How does Pope Francis choose bishops of important dioceses?

BishopMcElroyItalian vaticanista Andrea Gagliarducci writes regularly a column at his place called “Monday Vatican”. You should read him.

Today, however, he has a piece at CNA about how Pope Francis seems to approach the selection of and translation of bishops. HERE

Among other things, Andrea wrote:

Over the past year, Pope Francis has appointed 16 U.S. bishops, most of them in smaller dioceses or as auxiliaries.

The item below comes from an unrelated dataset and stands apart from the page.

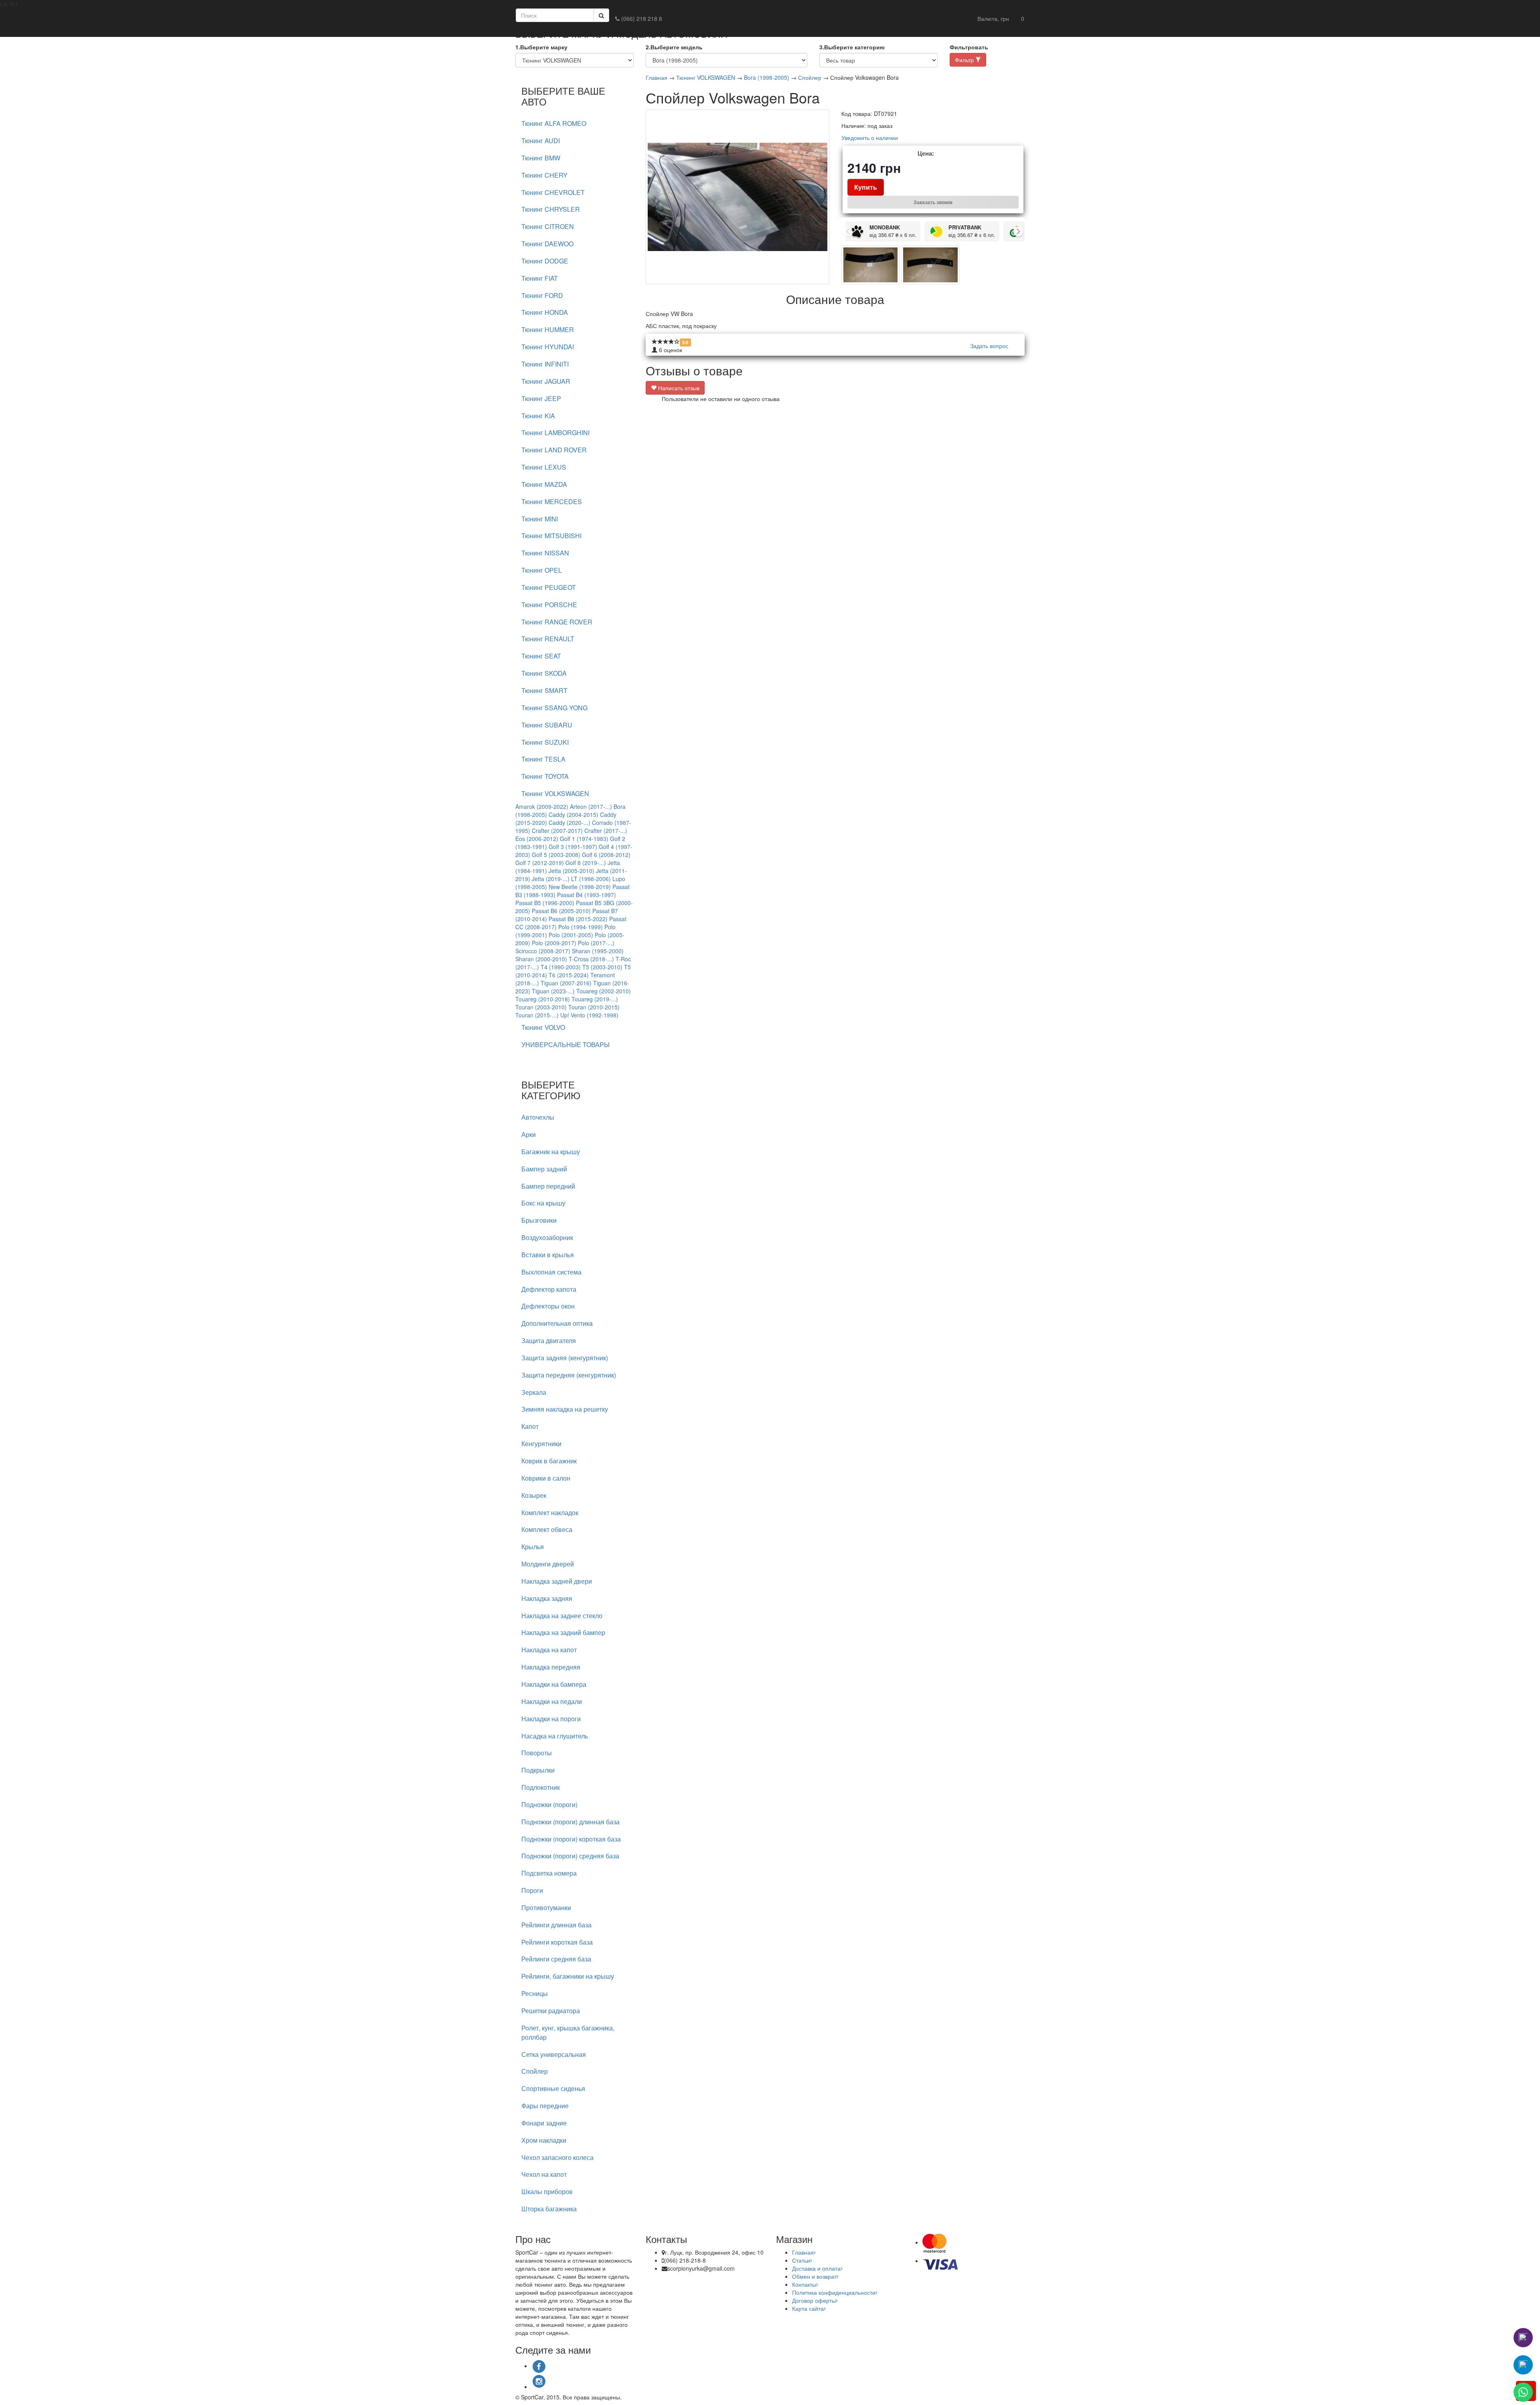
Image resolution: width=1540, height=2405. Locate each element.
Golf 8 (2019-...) (585, 863)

The major pending question is that of the successor of Cardinal Donald Wuerl, the Archbishop of Washington, D.C. Cardinal Wuerl is already 76 years old, more than a year beyond the normal retirement age.

The post in Washington, D.C. is a key post, as it involves both pastoral care and institutional relations with the U.S. political establishment. What will Pope Francis do?

An insistent rumor says that Bishop Robert W. McElroy of San Diego might be at the top of the list.

Bishop McElroy recently grabbed headlines for jumping into the discussion on LGBT issues that followed Fr. James Martin’s book, “Building a Bridge.” Bishop McElroy has defended the book, and Martin, in the face of criticisms of his work. [I wrote a response to McElroy’s statement that anyone who opposes a homosexualist agenda is like a “cancer” in the Church and that they should be “purged”. HERE]

He also recently took part in a Boston College conference on Amoris Laetitia, hosted by Cardinal Blase Cupich and Father James Keenan, SJ. During the conference, Bishop McElroy reported on the diocesan synod he launched on Amoris Laetitia, and said that Catholic teaching must take seriously the complexity of adult moral life.  [More on that Agitprop Conference HERE]

Among observers, he is considered a figure similar to Cardinal Blase Cupich, who was personally chosen by Pope Francis in 2014 to lead the Archdiocese of Chicago. This seems to suggest that he is a fit for Pope Francis’ model of episcopal leadership.

Of course, his appointment is simply a rumor, just as another rumor in Rome says that the Pope will soon call Cardinal Cupich to lead an important Vatican office in Rome.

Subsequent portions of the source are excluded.